Problem: Turn the material from the line containing "Attractive [82, 1027]" up to and including the line containing "donated (470, 1058)" into a JSON list of strings, one per line, with blank lines skipped. Leave the pictures out of the answer.
-*-*-
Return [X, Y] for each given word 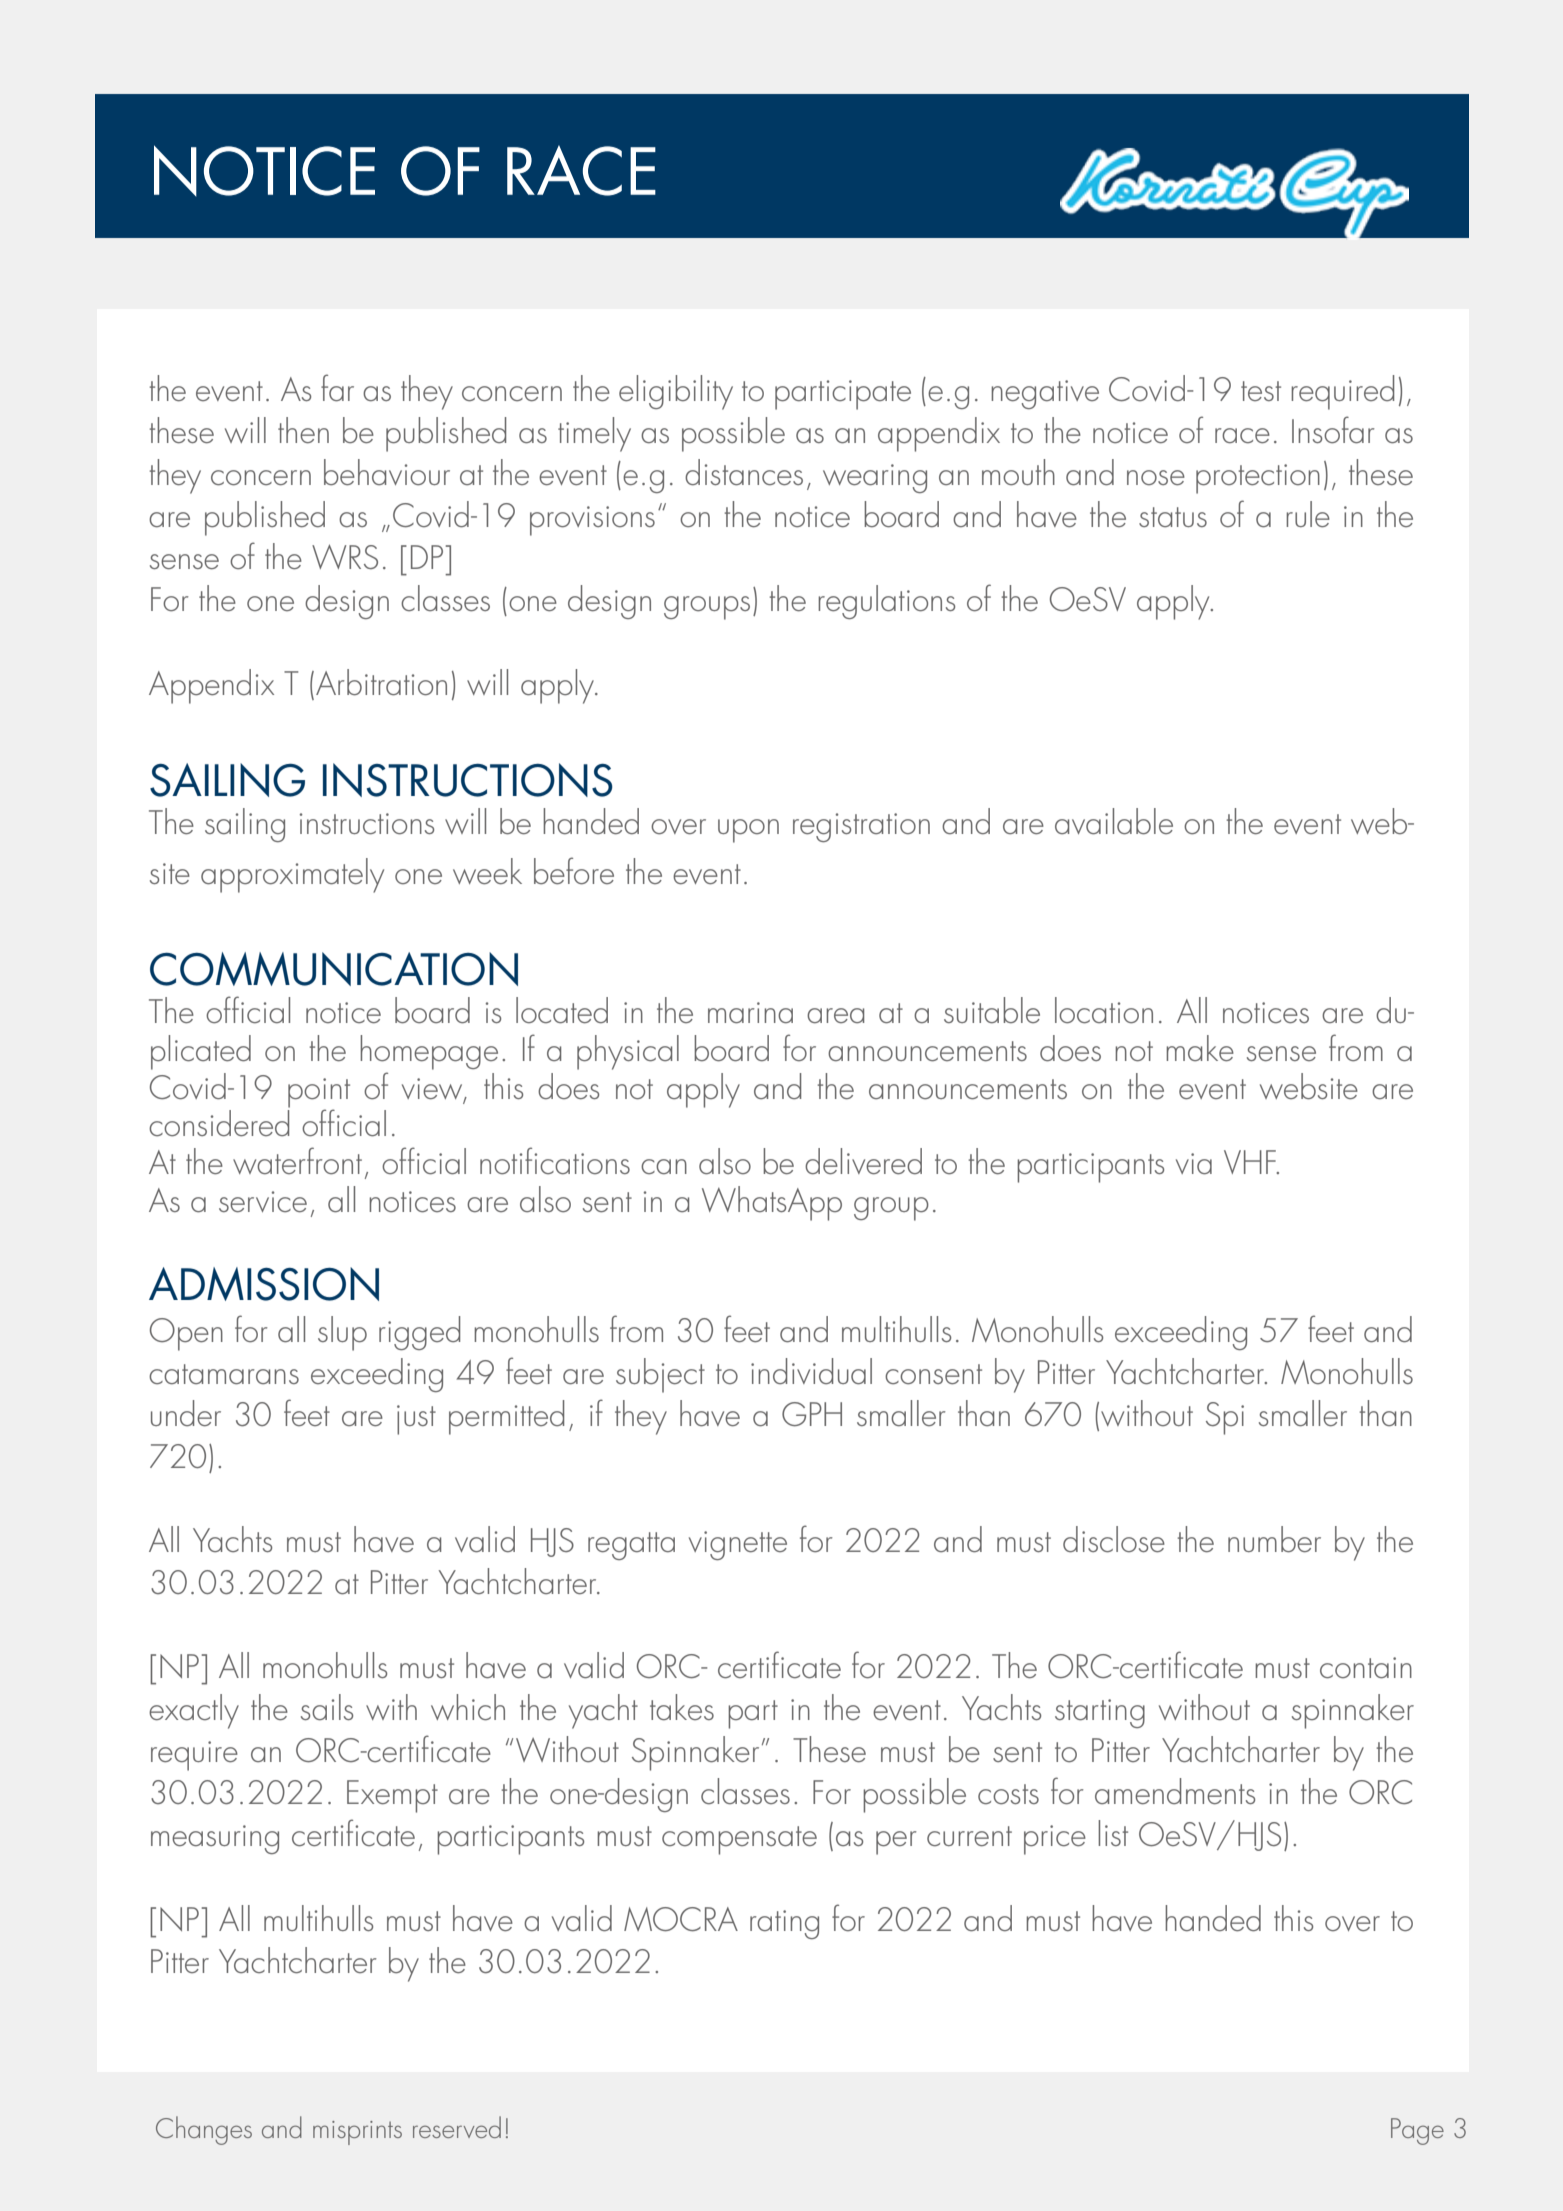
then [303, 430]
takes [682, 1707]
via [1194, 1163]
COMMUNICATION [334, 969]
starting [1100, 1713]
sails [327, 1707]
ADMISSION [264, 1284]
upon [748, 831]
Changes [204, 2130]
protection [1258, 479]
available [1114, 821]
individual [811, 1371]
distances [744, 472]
-*-*-
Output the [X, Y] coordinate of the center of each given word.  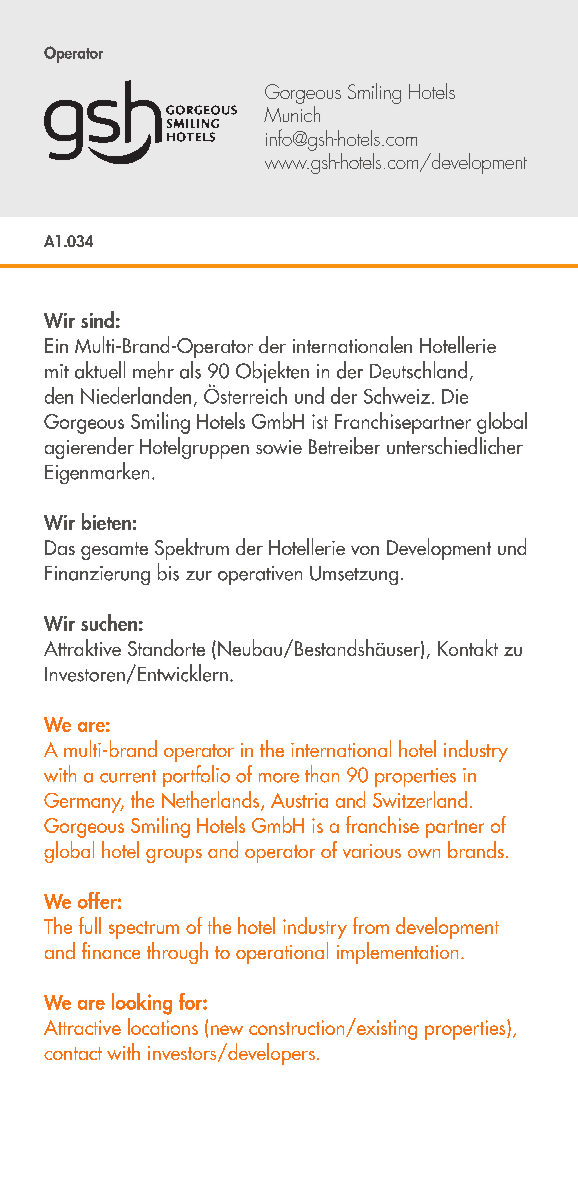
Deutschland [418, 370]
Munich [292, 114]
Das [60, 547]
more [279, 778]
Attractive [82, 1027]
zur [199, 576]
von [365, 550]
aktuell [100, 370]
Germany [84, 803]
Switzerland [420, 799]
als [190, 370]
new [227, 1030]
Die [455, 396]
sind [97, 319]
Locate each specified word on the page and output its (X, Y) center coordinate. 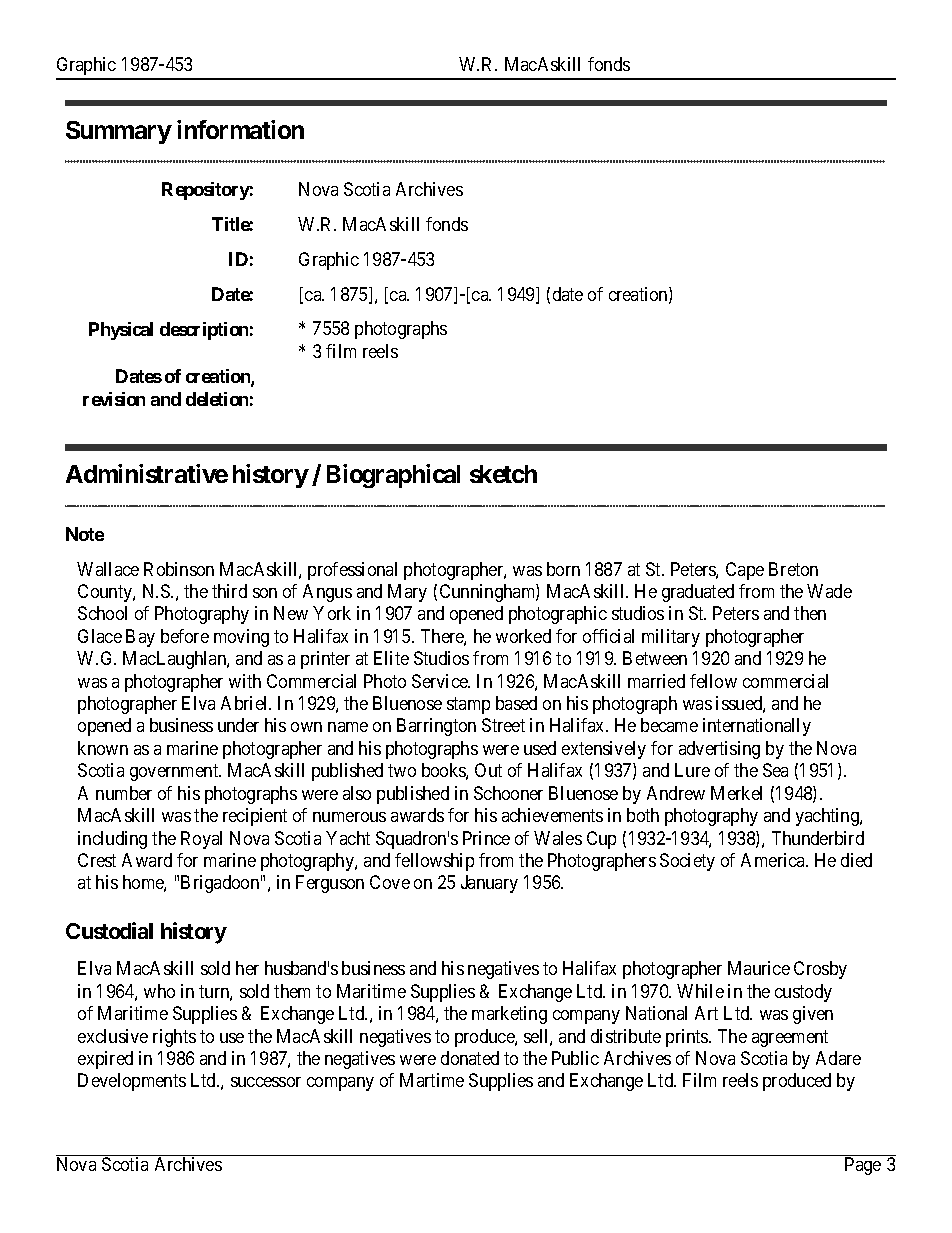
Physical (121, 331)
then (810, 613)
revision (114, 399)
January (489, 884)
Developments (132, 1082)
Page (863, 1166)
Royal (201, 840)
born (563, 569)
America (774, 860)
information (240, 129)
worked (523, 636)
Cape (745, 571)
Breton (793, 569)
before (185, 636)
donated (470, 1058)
-*-*-
Answer for the task:
[
  "Attractive [82, 1027]",
  "zur [199, 576]",
  "von [365, 550]",
  "aktuell [100, 370]",
  "Germany [84, 803]",
  "Switzerland [420, 799]",
  "als [190, 370]",
  "new [227, 1030]",
  "Die [455, 396]",
  "sind [97, 319]",
  "Locate each specified word on the page and output its (X, Y) center coordinate. ",
  "Physical (121, 331)",
  "then (810, 613)",
  "revision (114, 399)",
  "January (489, 884)",
  "Developments (132, 1082)",
  "Page (863, 1166)",
  "Royal (201, 840)",
  "born (563, 569)",
  "America (774, 860)",
  "information (240, 129)",
  "worked (523, 636)",
  "Cape (745, 571)",
  "Breton (793, 569)",
  "before (185, 636)",
  "donated (470, 1058)"
]